A program consisting of a set of statements and data can be thought of as a graph – a mathematical construct which relates a "vertex" or "node", which is an element in a set of objects – conceptual or physical, doesn’t matter – to other vertexes or nodes (nodes from now on since I want to avoid the contention between "vertices" and "vertexes"). These relations are "edges". In graphs, edges can be "directed" or "undirected". We’re interested in the directed edges between nodes, since programs have "flow" or the CPU marches forward being pushed by the voltage given it. Now, the set of all edges is, effectively, the program. If we start at the starting node (public void Main()) and follow each directed edge until the end, the program completes (or should, since a program which doesn’t have a terminating state is, in practical terms, an error). Finally, an edge exists between nodes (statements in the program) if they are logically adjacent in the program, due to the progression of the CPU. This includes branching and function calls.
Another way to look at the set of all concluding directed edges is a set of vectors. A vector is a mathematical construct which relates certain quantities together in a structure – an ordered set, basically. Commonly, a physical force can be modeled by a vector because it has more than one component (amount, or magnitude, and direction), and thus can’t be measured by a "scalar", or single, value. So, each edge in our program graph is a vector quantity which has a magnitude and direction which gives us the next statement, from any starting statement, in our program space.
Now, if we take the set of all the vectors that we can make in our program space, and use only the ones which don’t repeat edges in the graph (or, looking at it another way, execute any 2 statements in succession in the same program state, which really can’t happen in a computer program anyway, unless there is some external influence on the Instruction Pointer register due to debugging or an exploit, since even in a loop, while the same statements are being executed, the loop counter is incrementing or stream is being read and exhausted, so the program state is changing), and the set of vectors we choose covers all the nodes in our program graph, then we have a set of "linearly independent" edges or paths through our program. This is also known as a basis for the program space.

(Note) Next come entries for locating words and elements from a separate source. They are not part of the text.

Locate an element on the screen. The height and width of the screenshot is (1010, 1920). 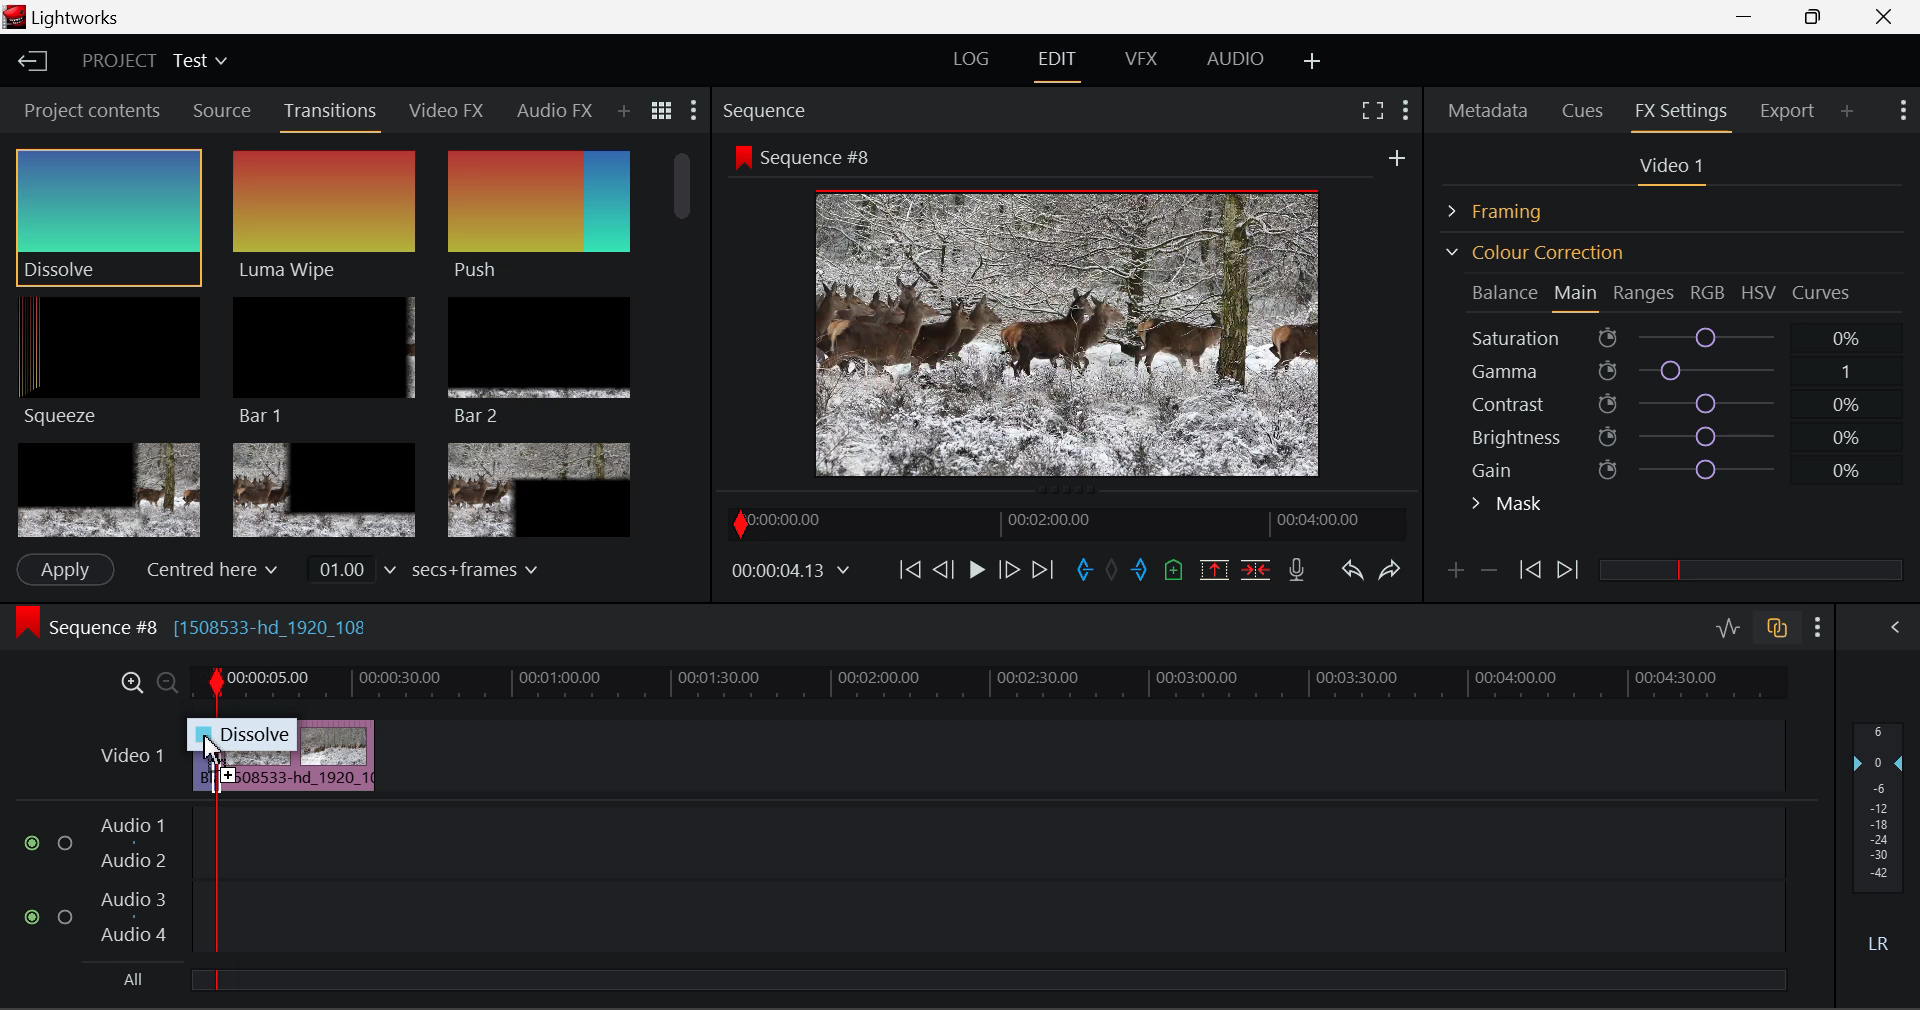
Transitions is located at coordinates (332, 113).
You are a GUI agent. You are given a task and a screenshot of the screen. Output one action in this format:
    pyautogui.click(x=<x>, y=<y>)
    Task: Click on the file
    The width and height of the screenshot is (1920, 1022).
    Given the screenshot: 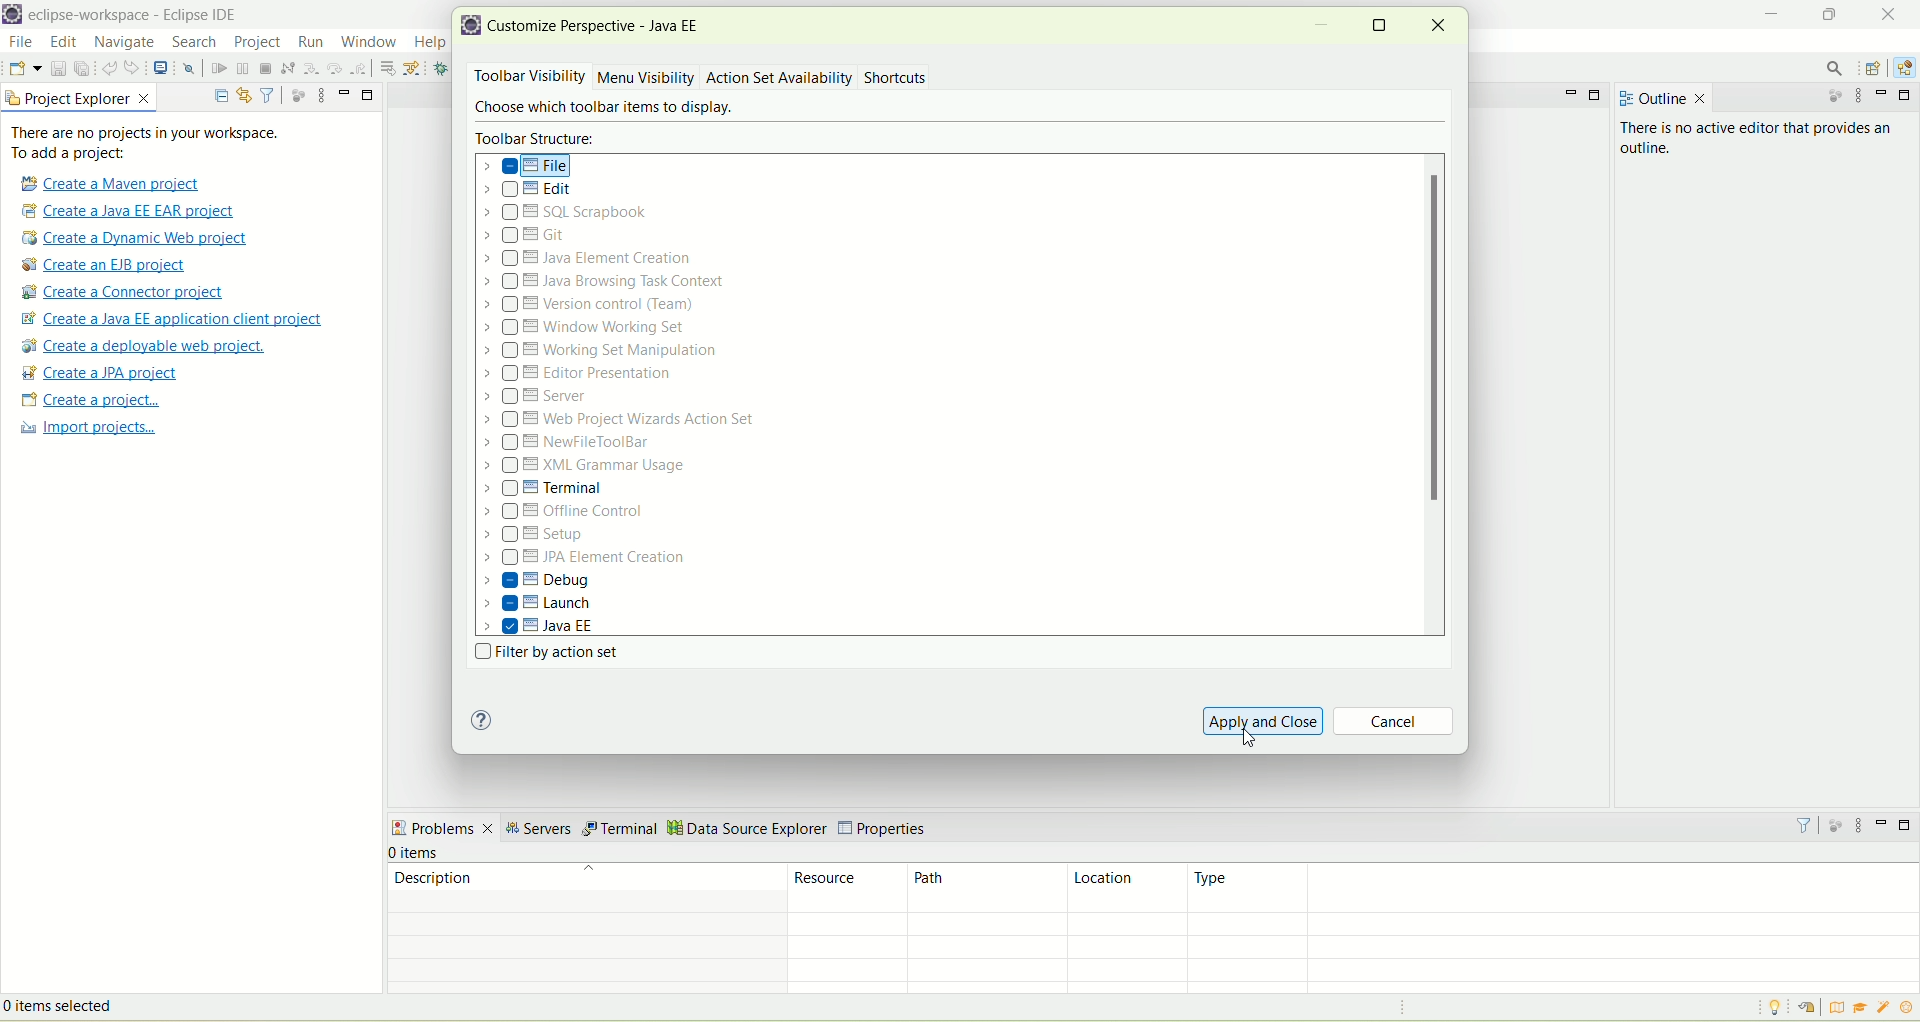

Once we have a basis, or set of linearly independent paths through the program, we can then proceed to evaluate the complexity of the now well-determined system. The added formalism could potentially buy us a lot – reducing the problem to a set of linear equations could allow us to develop optimizers both for compile time and run time, or just help us root out our own inefficiencies. Just the term “linearly independent” doesn’t allow for that immediate insight (Math 341 isn’t a requisite for CompSci in most schools, but most developers are comfortable with matrix math), but rather just makes our work appear to only have “truthiness” instead of trustworthiness. So please, if you talk about cyclomatic complexity, please explain linearly independent carefully, or make sure your references do.